* [ACTION ITEM]:
Starting at the line that contains "The width and height of the screenshot is (1604, 842).", transcribe every remaining line of the entries exactly, including the last one.

* [Dataset records]:

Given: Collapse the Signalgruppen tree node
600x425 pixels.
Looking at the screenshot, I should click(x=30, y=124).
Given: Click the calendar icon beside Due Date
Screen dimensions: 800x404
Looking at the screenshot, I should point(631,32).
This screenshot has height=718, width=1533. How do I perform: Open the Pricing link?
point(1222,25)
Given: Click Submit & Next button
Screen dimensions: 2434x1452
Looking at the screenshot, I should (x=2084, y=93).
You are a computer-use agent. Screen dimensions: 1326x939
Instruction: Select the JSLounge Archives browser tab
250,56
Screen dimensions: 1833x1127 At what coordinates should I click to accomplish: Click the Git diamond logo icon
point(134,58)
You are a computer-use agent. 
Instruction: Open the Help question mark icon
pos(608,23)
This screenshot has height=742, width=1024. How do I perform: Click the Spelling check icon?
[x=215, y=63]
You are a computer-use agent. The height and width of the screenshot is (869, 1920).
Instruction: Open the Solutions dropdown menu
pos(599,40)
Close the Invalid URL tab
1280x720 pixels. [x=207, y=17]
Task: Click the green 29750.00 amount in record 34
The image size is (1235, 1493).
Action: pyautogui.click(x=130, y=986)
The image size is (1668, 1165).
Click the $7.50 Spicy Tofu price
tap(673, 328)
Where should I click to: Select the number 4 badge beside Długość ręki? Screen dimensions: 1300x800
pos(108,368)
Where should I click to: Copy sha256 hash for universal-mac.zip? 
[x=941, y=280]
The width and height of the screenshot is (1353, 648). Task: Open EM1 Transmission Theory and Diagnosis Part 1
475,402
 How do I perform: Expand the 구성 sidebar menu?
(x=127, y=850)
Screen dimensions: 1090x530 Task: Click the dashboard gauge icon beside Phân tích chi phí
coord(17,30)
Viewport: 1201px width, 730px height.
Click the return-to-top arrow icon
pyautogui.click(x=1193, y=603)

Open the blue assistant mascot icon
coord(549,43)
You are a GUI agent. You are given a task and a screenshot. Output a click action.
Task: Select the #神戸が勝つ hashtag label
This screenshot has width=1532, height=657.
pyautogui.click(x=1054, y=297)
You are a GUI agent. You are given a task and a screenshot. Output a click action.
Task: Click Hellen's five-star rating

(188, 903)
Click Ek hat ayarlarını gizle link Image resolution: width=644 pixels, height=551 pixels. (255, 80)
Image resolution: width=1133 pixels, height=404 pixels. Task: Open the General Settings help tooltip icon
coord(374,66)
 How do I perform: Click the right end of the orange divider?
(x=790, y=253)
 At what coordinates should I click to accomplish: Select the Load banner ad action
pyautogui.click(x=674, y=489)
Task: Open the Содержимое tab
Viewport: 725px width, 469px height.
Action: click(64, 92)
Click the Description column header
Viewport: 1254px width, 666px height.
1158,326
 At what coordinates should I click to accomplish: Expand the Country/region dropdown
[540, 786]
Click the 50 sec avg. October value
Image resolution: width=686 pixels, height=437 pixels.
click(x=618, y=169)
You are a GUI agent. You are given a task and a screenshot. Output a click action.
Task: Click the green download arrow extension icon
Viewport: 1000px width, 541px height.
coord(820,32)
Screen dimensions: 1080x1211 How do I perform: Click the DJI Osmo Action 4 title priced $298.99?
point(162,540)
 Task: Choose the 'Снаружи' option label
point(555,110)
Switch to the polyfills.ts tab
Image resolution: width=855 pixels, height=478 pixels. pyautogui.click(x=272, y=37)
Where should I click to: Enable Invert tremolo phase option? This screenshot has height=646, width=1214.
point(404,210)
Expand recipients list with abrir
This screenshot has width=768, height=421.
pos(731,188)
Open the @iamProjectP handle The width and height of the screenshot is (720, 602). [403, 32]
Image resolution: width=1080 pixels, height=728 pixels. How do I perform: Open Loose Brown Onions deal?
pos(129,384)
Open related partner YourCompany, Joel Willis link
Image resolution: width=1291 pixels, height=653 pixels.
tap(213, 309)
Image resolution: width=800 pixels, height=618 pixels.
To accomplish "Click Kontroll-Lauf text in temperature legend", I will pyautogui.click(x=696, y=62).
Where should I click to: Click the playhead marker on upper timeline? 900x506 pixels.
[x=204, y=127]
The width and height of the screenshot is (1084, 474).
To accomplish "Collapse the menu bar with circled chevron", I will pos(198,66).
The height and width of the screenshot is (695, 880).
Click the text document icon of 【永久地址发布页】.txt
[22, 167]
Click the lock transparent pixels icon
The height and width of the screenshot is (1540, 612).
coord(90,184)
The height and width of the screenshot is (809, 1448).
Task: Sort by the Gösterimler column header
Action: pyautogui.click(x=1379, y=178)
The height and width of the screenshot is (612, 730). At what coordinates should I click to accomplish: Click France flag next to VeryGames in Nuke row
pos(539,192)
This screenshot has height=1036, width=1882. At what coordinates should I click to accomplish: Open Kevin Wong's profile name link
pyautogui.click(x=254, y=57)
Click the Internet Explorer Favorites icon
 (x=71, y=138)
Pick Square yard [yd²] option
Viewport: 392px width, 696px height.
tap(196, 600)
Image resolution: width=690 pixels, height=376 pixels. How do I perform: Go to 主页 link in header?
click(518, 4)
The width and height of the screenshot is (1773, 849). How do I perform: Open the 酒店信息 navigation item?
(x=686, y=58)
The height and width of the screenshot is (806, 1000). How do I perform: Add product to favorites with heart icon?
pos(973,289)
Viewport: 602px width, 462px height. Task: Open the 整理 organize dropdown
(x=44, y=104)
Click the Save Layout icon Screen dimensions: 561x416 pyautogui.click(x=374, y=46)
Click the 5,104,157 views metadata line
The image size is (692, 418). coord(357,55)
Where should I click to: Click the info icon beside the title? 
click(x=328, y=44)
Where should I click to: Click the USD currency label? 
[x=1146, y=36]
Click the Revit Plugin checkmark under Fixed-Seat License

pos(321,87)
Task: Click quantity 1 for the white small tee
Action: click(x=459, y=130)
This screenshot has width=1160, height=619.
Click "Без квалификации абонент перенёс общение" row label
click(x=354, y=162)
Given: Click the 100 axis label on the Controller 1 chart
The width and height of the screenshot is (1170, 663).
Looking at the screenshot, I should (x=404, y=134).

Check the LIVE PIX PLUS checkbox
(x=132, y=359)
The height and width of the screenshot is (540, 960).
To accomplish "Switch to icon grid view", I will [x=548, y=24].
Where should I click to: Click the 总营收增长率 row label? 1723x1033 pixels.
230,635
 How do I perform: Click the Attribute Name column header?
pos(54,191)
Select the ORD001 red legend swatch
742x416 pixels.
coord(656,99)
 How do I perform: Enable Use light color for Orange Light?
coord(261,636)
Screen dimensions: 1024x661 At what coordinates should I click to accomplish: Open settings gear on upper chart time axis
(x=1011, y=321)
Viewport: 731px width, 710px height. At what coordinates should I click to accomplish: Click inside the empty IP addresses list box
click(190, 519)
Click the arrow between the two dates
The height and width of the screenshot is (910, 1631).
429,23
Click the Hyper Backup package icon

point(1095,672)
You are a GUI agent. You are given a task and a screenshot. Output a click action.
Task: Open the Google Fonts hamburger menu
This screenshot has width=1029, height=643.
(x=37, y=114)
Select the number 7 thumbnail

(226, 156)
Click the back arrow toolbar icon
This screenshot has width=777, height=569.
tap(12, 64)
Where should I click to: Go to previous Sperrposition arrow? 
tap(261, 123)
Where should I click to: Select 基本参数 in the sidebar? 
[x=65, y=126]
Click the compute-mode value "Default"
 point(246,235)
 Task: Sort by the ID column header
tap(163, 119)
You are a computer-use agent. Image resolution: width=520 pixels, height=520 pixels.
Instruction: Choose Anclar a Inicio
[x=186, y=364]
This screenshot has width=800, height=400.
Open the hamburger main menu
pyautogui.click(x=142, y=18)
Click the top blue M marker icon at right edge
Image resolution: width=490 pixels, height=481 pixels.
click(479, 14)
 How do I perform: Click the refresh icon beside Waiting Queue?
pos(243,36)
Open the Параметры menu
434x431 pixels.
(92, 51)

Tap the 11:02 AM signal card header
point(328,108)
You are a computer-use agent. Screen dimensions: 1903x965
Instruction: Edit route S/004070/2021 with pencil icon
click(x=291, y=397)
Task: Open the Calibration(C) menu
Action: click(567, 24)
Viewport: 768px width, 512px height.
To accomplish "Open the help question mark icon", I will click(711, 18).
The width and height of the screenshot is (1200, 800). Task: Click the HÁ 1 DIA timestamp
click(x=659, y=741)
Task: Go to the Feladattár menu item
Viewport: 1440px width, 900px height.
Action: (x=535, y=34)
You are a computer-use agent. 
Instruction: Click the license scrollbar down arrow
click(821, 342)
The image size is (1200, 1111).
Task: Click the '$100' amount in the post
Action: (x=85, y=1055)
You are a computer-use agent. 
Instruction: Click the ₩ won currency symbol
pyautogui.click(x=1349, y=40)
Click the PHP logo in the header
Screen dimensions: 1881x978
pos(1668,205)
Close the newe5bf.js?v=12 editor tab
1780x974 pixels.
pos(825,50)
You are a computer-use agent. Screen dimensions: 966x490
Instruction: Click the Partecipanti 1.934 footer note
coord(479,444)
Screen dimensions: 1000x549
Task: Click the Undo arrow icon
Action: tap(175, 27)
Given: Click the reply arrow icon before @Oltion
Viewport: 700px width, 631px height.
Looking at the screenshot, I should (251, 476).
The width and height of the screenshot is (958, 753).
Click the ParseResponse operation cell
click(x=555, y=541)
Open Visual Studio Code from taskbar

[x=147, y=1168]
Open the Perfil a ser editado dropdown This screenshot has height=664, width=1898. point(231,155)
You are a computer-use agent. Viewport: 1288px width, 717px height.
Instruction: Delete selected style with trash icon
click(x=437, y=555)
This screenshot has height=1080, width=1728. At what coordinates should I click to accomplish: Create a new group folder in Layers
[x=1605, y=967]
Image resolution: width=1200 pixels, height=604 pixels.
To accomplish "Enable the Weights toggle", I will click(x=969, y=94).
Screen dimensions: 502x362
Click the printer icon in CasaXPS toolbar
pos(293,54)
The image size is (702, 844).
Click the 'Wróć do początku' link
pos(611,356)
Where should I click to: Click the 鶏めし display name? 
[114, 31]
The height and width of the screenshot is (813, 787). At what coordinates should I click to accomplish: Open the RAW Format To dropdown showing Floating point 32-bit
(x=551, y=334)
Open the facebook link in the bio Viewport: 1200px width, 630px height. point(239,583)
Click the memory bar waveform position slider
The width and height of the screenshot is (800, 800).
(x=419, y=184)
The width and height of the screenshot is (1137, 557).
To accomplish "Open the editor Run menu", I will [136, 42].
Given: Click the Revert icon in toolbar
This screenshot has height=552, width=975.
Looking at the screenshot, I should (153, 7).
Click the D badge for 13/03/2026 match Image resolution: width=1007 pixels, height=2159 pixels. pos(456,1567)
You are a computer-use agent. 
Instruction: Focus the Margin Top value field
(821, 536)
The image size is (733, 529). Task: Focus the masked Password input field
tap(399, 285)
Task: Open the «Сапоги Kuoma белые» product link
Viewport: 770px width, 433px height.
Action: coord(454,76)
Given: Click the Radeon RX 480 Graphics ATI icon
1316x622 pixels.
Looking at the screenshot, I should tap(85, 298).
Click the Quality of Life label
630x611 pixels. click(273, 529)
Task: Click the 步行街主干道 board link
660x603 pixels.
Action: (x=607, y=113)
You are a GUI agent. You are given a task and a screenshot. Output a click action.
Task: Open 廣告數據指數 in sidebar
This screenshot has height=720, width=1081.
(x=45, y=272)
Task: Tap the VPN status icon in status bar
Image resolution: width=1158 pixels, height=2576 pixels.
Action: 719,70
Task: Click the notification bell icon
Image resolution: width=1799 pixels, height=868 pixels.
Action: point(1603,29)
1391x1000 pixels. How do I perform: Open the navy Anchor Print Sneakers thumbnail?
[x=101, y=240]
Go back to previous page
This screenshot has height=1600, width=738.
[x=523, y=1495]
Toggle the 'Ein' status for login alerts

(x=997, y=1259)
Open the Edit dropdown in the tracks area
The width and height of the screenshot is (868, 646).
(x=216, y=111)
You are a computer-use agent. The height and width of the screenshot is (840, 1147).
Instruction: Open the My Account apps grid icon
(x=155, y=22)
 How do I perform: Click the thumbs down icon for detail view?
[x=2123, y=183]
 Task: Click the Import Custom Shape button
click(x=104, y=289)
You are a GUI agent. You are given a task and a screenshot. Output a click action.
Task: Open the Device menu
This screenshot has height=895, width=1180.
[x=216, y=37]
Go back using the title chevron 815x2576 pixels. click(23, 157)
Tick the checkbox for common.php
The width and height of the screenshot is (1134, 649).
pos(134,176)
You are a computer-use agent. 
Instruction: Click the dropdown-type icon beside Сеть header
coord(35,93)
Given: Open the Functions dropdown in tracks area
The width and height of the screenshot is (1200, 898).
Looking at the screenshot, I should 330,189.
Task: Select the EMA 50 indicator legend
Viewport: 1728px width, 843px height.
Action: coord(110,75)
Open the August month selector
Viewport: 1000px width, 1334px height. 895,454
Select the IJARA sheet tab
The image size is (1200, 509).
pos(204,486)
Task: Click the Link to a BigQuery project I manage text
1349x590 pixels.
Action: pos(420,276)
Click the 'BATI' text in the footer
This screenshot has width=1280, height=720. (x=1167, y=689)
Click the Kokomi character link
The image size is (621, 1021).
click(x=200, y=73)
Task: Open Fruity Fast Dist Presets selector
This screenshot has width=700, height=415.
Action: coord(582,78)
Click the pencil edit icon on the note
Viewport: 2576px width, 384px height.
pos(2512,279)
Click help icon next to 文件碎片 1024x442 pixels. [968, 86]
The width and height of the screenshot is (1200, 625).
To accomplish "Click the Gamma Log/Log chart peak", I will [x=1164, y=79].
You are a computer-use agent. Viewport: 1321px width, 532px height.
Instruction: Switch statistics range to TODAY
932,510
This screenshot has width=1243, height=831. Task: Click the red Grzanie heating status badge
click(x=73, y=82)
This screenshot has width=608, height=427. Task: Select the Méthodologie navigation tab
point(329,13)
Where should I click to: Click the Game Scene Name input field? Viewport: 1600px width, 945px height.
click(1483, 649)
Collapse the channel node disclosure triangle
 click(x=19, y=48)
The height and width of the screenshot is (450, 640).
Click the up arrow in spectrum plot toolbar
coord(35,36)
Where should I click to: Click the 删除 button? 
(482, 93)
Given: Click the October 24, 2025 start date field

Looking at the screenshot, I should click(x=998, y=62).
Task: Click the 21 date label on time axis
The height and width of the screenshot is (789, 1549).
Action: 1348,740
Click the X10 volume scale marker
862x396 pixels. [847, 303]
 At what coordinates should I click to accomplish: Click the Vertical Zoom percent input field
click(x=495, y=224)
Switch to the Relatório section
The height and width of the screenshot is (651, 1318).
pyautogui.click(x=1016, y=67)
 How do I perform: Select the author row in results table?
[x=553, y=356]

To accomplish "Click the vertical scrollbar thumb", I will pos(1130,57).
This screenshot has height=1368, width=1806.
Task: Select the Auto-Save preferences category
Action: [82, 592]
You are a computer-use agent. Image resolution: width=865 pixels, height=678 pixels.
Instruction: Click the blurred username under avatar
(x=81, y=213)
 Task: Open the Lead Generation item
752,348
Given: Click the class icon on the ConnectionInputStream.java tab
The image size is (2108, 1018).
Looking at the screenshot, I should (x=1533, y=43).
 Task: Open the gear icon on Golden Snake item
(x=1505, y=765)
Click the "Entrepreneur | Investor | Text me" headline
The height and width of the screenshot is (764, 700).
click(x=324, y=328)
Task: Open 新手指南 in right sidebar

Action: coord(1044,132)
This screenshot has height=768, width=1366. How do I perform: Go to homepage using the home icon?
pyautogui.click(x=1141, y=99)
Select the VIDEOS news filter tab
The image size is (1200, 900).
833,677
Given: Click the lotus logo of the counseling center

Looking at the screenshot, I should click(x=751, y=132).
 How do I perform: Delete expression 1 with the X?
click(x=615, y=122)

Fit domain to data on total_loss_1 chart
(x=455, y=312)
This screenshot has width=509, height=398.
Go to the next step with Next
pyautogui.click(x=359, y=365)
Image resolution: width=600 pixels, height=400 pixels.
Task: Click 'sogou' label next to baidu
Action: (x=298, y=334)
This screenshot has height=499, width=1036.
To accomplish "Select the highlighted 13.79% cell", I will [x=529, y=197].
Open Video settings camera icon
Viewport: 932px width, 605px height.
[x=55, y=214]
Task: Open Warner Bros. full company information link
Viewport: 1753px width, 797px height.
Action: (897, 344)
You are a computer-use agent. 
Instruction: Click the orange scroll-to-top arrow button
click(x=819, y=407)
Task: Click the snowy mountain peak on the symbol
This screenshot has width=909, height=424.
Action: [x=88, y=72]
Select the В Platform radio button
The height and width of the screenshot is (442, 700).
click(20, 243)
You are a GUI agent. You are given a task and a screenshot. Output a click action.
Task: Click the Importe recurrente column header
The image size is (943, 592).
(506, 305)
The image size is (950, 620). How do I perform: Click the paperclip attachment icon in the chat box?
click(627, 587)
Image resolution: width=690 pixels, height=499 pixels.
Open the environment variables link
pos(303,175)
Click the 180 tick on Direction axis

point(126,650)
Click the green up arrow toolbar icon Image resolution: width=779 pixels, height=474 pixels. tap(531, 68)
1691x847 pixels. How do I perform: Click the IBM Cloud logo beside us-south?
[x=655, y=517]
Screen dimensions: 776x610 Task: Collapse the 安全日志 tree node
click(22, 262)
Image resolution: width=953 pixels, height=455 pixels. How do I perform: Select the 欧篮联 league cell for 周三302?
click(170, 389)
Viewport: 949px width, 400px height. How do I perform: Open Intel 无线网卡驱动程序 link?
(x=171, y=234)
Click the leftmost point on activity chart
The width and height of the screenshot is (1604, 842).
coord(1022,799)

* [RESULT FOR THIS EXERCISE]:
The width and height of the screenshot is (1604, 842).
coord(1022,799)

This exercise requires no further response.